### Provided passage
>> begin
Published May 12, 2012
With his name slated to be on every state ballot in the country in November, Libertarian presidential nominee Gary Johnson is an important voice – bringing bold new ideas to the table that appeal to voters across the political spectrum.
Johnson, a Republican who served as governor of New Mexico from 1995 to 2003, is running on a platform that includes slashing government spending to balance the federal budget by 2013, ending wars the U.S. in involved in, and drug reform -- beginning with the legalization of marijuana but extending all the way to the war on drugs, drug policy, relations with Latin America, and even law enforcement policies and priorities-- issues that neither of the two major candidates President Obama and former Massachusetts Gov. Mitt Romney are pursuing right now.
Having received the Libertarian nomination in Las Vegas last weekend, Johnson must now cross a new threshold to ensure that his voice is heard and give these important initiatives a lot of exposure -- achieving the 15 percent required by the Commission on Presidential Debates to participate.
To date, Johnson has been polling between 6 and 9 percent nationally – several points shy of what he needs.
>> end
### Provided material
>> begin
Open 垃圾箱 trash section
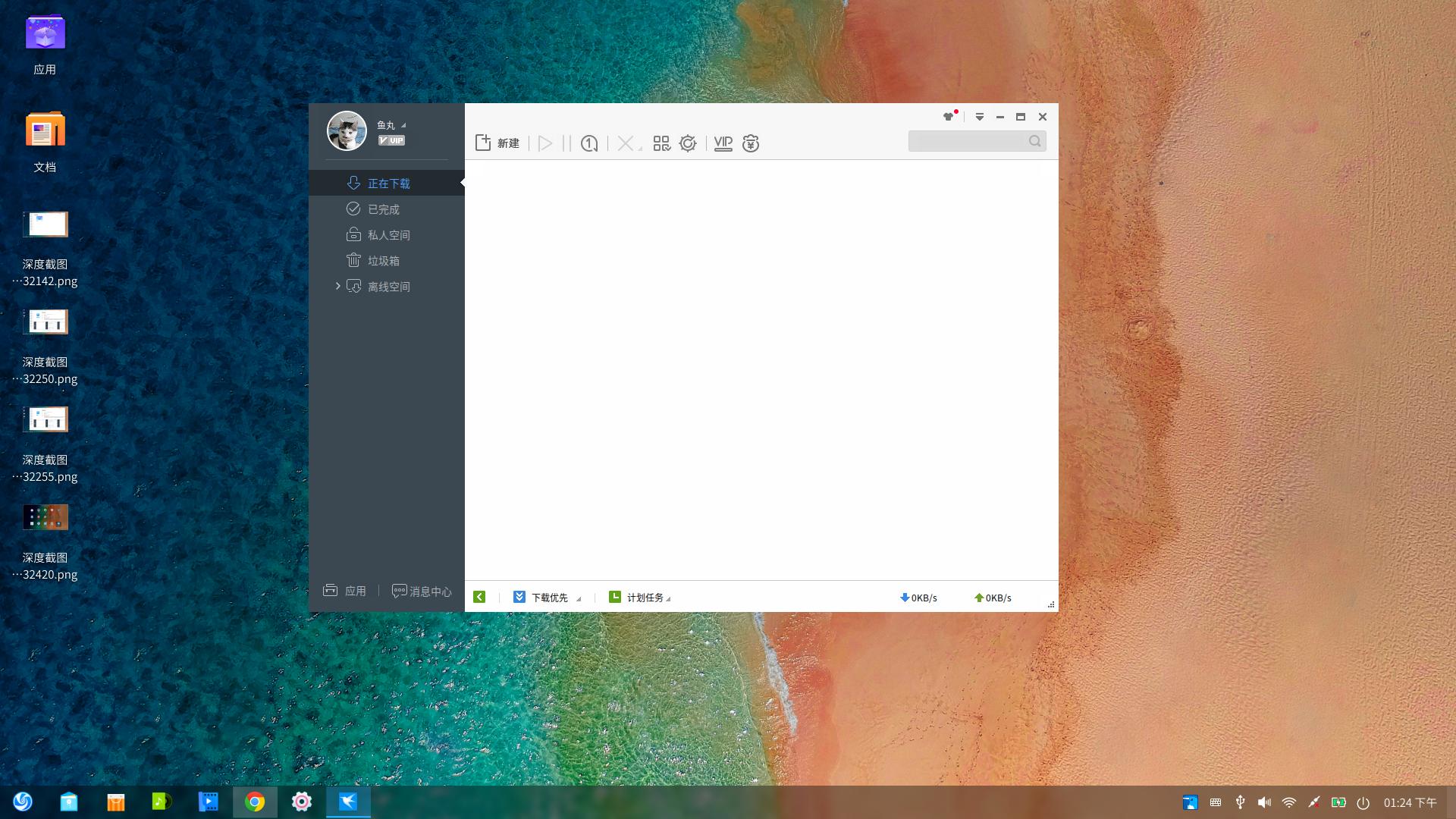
>> end
Write out the article on Gary Johnson's presidential campaign word for word, from "Having received the" up to and including "Debates to participate.".

### Expected answer
Having received the Libertarian nomination in Las Vegas last weekend, Johnson must now cross a new threshold to ensure that his voice is heard and give these important initiatives a lot of exposure -- achieving the 15 percent required by the Commission on Presidential Debates to participate.